Las mujeres de la casa eran mucho mejores, y más que respetables, aunque la pobreza había posado en ellas su pesada mano izquierda, en vez de hacerlo con su bendita mano derecha. La señorita Mackenzie nos racionaba la comida todo lo que se lo permitía la decencia; quisiera reseñar que pagábamos nuestra estancia por semanas, y que si un día teníamos menos apetito que otro, nuestras comidas se veían reducidas a la nueva medida, hasta que la señorita Duncan se aventuraba a protestar. La robusta doncella para todo era escrupulosamente honesta, pero parecía descontenta y rara vez nos agradecía algo, y al irnos le dimos un dinero que la Sra. Dawson nos dijo que en muchas casas sería considerado generoso. No creo que Phenice recibiera alguna vez un sueldo de los Mackenzie.
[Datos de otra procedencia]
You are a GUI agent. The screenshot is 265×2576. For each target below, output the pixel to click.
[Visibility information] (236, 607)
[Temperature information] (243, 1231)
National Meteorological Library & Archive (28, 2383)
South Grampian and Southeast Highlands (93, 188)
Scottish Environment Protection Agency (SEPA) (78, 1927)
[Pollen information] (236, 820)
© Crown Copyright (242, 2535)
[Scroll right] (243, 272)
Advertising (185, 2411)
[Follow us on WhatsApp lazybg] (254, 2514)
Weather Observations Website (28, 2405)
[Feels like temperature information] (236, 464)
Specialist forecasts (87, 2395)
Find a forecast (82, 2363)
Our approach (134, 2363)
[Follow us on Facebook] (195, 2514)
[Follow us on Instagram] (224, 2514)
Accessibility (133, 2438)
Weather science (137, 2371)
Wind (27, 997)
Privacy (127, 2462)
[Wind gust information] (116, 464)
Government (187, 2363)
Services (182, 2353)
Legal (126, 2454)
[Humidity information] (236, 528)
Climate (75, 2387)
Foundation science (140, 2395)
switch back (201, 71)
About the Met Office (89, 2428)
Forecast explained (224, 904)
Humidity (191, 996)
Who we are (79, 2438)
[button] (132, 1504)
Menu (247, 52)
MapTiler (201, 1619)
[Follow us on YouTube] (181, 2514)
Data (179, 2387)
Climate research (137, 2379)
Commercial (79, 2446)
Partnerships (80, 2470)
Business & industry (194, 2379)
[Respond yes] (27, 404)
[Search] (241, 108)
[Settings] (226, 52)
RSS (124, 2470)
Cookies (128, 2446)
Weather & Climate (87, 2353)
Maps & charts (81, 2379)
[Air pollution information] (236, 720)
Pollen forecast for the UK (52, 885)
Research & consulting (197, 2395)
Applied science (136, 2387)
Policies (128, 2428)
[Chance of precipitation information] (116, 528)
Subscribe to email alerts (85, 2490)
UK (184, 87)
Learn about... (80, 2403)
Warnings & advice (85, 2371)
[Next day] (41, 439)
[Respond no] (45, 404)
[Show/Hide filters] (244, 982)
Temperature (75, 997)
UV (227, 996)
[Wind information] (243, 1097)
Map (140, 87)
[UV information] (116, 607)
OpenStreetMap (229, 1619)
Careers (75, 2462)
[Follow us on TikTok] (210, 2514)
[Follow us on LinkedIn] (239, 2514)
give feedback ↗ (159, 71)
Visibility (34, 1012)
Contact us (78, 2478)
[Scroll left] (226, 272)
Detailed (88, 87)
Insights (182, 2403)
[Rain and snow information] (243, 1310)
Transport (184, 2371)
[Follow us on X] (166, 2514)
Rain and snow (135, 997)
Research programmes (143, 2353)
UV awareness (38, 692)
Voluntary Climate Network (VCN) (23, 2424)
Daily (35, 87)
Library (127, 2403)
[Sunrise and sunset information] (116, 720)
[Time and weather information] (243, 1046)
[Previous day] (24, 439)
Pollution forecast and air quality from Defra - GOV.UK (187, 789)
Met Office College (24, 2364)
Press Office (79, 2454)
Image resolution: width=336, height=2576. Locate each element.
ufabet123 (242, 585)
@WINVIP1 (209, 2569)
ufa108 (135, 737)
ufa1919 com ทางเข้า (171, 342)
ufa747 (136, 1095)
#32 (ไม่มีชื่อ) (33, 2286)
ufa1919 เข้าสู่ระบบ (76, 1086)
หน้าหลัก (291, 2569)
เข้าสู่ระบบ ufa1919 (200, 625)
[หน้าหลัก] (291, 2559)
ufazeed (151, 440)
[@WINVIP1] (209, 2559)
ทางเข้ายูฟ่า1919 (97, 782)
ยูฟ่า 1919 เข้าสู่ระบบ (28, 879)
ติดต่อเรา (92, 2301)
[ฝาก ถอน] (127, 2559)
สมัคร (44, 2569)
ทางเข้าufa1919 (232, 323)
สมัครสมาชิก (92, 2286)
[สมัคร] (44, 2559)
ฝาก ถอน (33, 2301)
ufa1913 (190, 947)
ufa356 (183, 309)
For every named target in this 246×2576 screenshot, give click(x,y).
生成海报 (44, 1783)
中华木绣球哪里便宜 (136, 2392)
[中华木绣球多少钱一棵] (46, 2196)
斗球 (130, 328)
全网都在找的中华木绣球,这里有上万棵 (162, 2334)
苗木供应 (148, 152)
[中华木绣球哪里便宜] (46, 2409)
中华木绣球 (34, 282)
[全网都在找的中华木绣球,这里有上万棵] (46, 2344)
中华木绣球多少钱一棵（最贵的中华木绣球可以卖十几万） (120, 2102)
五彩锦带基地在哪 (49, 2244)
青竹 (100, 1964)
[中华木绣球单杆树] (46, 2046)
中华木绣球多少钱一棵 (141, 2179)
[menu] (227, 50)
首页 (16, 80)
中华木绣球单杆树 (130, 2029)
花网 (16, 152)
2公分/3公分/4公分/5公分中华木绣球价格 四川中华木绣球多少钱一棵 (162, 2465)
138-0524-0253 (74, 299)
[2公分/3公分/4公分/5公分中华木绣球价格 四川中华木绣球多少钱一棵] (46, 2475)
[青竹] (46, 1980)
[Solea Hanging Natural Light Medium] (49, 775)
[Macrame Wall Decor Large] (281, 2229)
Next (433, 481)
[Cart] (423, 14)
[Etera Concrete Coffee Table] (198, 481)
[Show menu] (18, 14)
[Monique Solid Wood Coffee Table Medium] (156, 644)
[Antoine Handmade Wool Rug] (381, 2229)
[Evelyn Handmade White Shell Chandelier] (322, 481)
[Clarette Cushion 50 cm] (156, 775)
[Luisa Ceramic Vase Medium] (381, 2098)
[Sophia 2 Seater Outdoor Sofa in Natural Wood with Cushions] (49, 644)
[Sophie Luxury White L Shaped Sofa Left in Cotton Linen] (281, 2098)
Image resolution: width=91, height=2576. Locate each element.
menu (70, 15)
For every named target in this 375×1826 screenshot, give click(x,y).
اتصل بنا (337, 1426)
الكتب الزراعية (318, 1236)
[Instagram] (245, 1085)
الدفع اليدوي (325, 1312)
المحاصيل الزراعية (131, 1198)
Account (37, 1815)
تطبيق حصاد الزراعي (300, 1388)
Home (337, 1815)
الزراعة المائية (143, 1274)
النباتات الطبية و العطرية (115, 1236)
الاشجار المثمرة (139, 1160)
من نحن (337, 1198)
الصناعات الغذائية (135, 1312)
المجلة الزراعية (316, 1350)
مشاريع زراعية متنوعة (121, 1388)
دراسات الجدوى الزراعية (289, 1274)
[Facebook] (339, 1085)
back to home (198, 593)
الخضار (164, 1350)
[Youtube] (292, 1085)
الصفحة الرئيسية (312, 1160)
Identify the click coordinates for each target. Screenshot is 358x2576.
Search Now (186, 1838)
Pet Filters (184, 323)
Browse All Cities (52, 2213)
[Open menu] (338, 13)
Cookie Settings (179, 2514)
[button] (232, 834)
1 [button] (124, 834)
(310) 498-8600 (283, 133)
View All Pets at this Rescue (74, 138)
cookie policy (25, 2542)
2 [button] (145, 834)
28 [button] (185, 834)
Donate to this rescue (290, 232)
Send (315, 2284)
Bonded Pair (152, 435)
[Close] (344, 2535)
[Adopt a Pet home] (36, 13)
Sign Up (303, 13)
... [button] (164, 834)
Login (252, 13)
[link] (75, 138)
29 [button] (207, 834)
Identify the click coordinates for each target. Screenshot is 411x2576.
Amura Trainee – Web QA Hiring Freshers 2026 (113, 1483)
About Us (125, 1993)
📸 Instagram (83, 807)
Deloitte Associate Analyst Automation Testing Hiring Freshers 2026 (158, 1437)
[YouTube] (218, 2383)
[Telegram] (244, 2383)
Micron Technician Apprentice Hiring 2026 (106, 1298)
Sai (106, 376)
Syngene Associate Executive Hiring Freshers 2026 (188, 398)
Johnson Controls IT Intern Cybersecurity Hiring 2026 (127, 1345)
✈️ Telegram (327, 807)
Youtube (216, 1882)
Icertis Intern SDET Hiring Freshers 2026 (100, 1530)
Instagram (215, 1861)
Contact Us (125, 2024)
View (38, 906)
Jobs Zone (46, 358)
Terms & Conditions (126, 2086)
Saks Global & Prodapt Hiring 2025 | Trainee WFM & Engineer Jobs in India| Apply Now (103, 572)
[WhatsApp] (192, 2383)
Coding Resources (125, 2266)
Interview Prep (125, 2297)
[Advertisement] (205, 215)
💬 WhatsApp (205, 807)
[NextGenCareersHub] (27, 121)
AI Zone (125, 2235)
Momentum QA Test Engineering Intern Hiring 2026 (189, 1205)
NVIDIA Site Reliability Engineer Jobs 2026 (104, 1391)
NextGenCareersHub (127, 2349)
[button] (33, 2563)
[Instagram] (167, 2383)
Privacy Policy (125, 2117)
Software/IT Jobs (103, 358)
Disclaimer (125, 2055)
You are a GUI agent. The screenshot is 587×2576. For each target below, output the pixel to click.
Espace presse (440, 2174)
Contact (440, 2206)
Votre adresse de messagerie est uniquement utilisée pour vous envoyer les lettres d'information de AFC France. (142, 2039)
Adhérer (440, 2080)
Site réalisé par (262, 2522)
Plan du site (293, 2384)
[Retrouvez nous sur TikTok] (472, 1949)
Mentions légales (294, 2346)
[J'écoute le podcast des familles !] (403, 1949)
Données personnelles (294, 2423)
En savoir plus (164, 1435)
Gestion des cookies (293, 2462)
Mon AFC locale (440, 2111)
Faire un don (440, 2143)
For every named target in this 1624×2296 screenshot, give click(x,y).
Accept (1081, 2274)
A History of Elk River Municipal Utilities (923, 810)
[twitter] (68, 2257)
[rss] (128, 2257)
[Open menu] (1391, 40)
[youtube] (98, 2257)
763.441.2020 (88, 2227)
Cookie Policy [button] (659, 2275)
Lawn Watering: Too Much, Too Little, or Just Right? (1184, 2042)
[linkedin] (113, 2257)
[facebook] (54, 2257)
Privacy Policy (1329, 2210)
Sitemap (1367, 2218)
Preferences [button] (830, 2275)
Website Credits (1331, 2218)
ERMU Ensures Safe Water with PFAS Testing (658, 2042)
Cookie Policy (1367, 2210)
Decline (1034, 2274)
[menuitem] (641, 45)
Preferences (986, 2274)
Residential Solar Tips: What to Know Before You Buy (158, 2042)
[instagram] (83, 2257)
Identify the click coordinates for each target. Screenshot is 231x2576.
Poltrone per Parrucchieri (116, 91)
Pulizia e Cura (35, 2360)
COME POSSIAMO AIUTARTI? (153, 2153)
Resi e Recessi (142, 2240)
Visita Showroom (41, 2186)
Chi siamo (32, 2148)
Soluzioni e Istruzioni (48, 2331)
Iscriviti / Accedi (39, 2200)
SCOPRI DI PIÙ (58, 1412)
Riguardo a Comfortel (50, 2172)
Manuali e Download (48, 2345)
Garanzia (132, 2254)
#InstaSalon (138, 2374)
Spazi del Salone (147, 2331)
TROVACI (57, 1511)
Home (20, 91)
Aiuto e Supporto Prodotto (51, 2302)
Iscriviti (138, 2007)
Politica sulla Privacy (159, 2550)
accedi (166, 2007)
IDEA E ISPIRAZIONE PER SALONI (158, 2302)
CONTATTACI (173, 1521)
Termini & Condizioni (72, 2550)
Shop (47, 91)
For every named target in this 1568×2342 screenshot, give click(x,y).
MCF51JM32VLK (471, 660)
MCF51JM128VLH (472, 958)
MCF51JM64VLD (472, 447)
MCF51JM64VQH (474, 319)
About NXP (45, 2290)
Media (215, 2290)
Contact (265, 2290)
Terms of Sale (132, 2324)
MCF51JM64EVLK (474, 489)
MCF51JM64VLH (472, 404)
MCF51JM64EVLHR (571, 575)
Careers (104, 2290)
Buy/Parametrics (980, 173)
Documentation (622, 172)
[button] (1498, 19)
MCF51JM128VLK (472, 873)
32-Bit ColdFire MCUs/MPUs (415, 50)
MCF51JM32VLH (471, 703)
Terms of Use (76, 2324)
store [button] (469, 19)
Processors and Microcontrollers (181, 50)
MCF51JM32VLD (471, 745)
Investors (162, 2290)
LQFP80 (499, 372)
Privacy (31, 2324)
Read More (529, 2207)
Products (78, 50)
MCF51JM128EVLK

¡La buena de la señorita Dawson! Su sola mención ilumina mi mente como la brillante luz del día iluminaba entonces nuestro deslustrado saloncito, como un dulce aroma a violetas que saluda a quien pasea triste por los bosques.
La señora Dawson no era la esposa del señor Dawson, pues era soltero. Era su lisiada hermana, una solterona que, según decía ella, se había ganado el rango a pulso.
Llevábamos una quincena en Edimburgo cuando el señor Dawson le dijo a la señorita Duncan, con cierta duda en la voz:
—Mi hermana me pide que les diga que los lunes por la tarde unos cuantos amigos se reúnen en torno a su sofá durante una hora más o menos, antes de acudir a fiestas más alegres, y que estaría encantada de recibirlas a usted y a la señorita Greatorex si quisieran cambiar su rutina para ese día. En cualquier momento entre las siete y las ocho de la noche…, pero debo añadir que, por la salud de mi hermana y de mi pequeña paciente, deberán irse a las nueve. No sé si les apetecerá venir, pero Margaret me ha rogado que se lo pida.
Y alzó la mirada hacia nosotras, con suspicacia. Si alguna de nosotras hubiera sentido la menor reticencia, por mucho que nuestros modales la disimularan, estoy segura de que habría detectado al punto nuestros sentimientos y retirado la oferta; tan celoso y atento era a todo lo relacionado con el disfrute de esa hermana tan querida.
Tan cansada estaba yo de la monotonía de las noches en nuestro alojamiento que creo que habría recibido encantada cualquier invitación, aunque fuera para pasar una velada en el dentista. En cuanto a la señorita Duncan, una invitación a tomar el té era en sí misma un indudable honor que debía aceptarse en la manera y con la gratitud debidas. Por tanto, la aguda mirada que nos dirigió el señor Dawson por encima de sus gafas no consiguió detectar nada que no fuera el más sincero de los placeres, así que siguió hablando.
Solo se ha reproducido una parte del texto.